Kendati begitu, meraup suara milenial bukanlah hal yang mudah. Sebab, generasi milenial melek teknologi informasi, media sosial, internet, serta memiliki latar belakang pendidikan cukup baik.
Hal ini menjadikan generasi milenial sebagai kekuatan politik yang sangat berbeda dari kelompok politik dengan ideologi mapan dan kepentingan tertentu. Meminjam istilah Hanta Yuda, mereka dikategorikan sebagai pemilih galau.
Barang siapa berhasil menguasai preferensi politik anak muda hari ini berpeluang besar memenangkan pemilu nanti. Kemunculan generasi muda atau generasi dengan usia produktif sebagai kekuatan politik melebihi analisis bahwa kekuatan politik Indonesia terdiri dari: rezim yang sedang berkuasa, militer, dan kelompok Islamis.

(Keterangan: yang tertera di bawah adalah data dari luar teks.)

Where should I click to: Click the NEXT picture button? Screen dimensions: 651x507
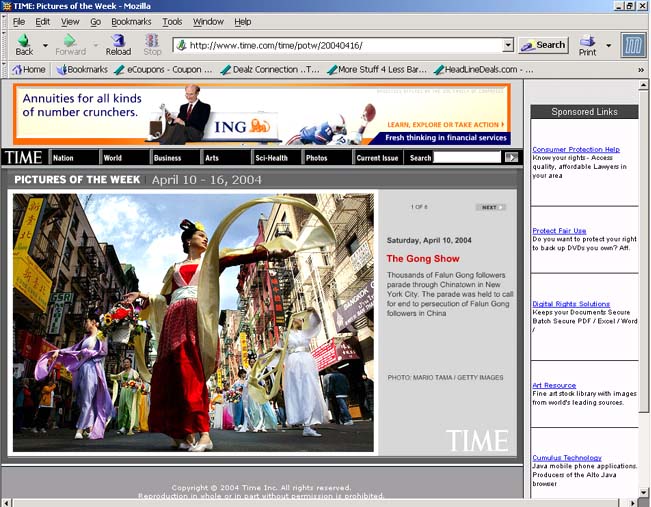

Setidak ada empat faktor untuk membaca arah politik pemilih milenial:
- Potensi partisipasi politik dan kemantapan pilihan,
- Sensitivitas pada isu sosial/kebijakan,
- Preferensi terhadap kandidat dan pilihan politik dalam pemilu, seperti karakter kandidat yang disukai.

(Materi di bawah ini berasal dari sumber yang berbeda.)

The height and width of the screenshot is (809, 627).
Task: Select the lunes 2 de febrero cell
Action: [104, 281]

- Soal bisakah calon nanti memenuhi dan mengerti kebutuhan dan pola pikir pemilih, terutama kelompok milenial. Lebih lanjut, kebutuhan tersebut di antaranya adalah lapangan pekerjaan dan wadah kreativitas bagi milenial.
Tak bisa dihindari bahwa media sosial sudah menjadi media utama infomasi kaum milenial. Oleh karena itu, kehadiran milenial yang menjadi pemicu keikutsertaan permasalahan ini perlu dibina dengan tidak menjejali informasi yang tak bermutu demi kepentingan. Kehadiran kaum milenial harus mendapatkan rangkulan penuh dari pemerintah. Sebagai generasi penerus bangsa yang akan membawa perubahan pola pikir negara nanti, tentunya pemerintah harus menerapkan budaya literasi kepada kaum milenial.

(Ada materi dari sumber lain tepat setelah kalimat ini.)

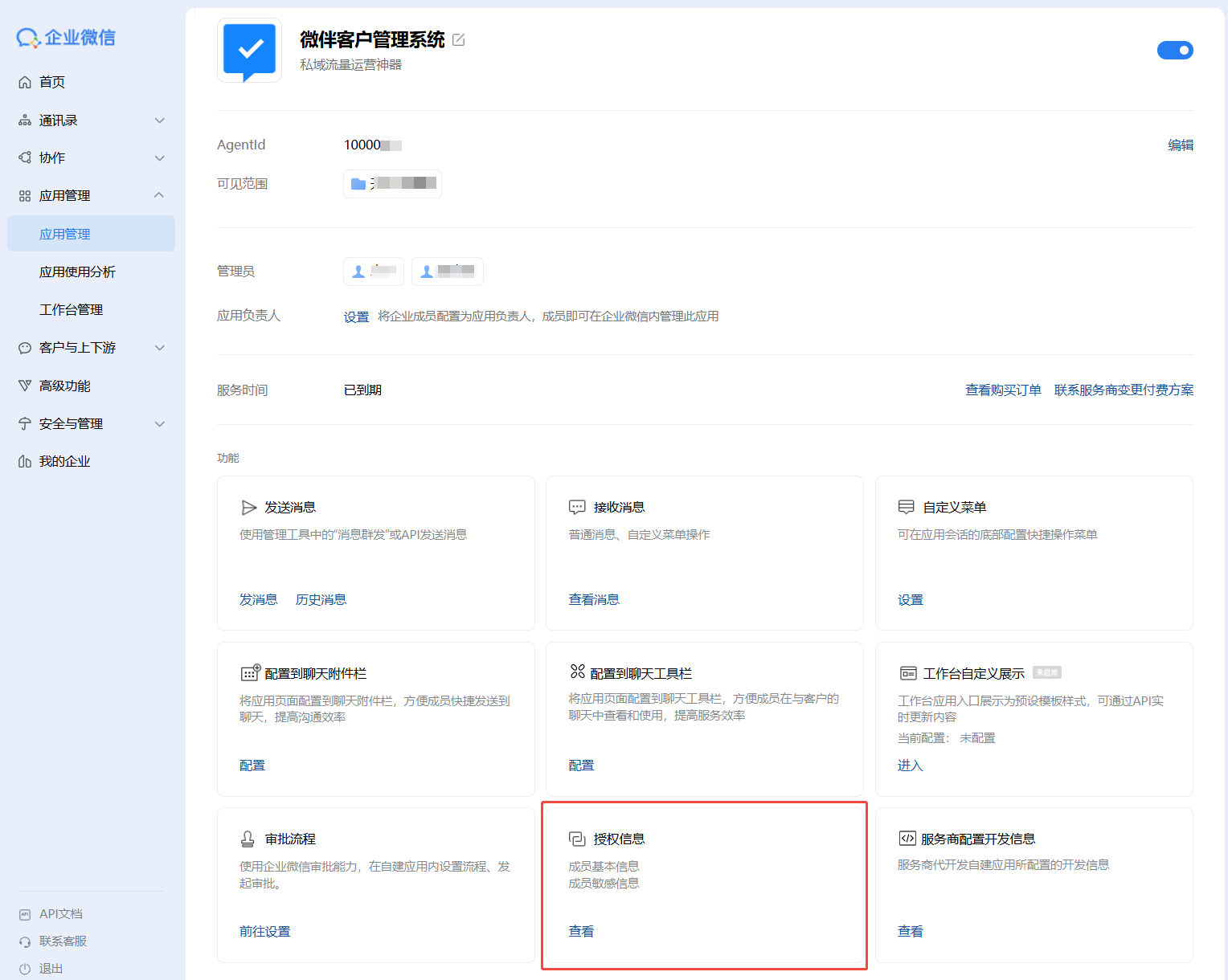Click the 我的企业 building icon
Viewport: 1228px width, 980px height.
(x=25, y=462)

Catatan Saran Buat Generasi Milenial Dalam Menyikapi Memomentum Politik 2019 :
1) Generasi Milenial harus memanfaatkan momentum politik 2019 baik pada pemilihan legislatif maupun presiden dan wakil presiden. Saatnya kalian memanfaatkan momen tersebut dengan terlibat aktif dalam momentum tersebut, apalagi tak sedikit generasi milenial yang mencalon diri di pileg 2019 baik ditingkat DPRD Kabupaten/Kota, DPRD Provinsi hingga DPR-RI. Karena peran kalian akan menentukan arah dan keberlanjutan bangsa ini.
2) Generasi Milenial yang bergantung pada internet harus bijak untuk memilah informasi tersebut agar suara mereka tersalurkan secara tepat.
3) Generasi Milenial juga sebaiknya pandai-pandai menyaring informasi yang banyak berserakan di internet, bisa memilah mana yang fakta dan mana hoax, kalian bisa memanfaatkan platform https://cekfakta.com/ yang diinisiasi sejumlah pengelola media online di Indonesia yang juga didukung oleh Google.
4) Generasi Milenial, sebelum menuntukan pilihan, sebaiknya pelajari jejak rekam calon baik di pileg maupun pada pilpres 2019 mendatang, agar tidak salah memilih.
Terimakasih. ***
Penulis adalah Pemerhati Politik serta alumnus HMI yang berdomisili di Jakarta.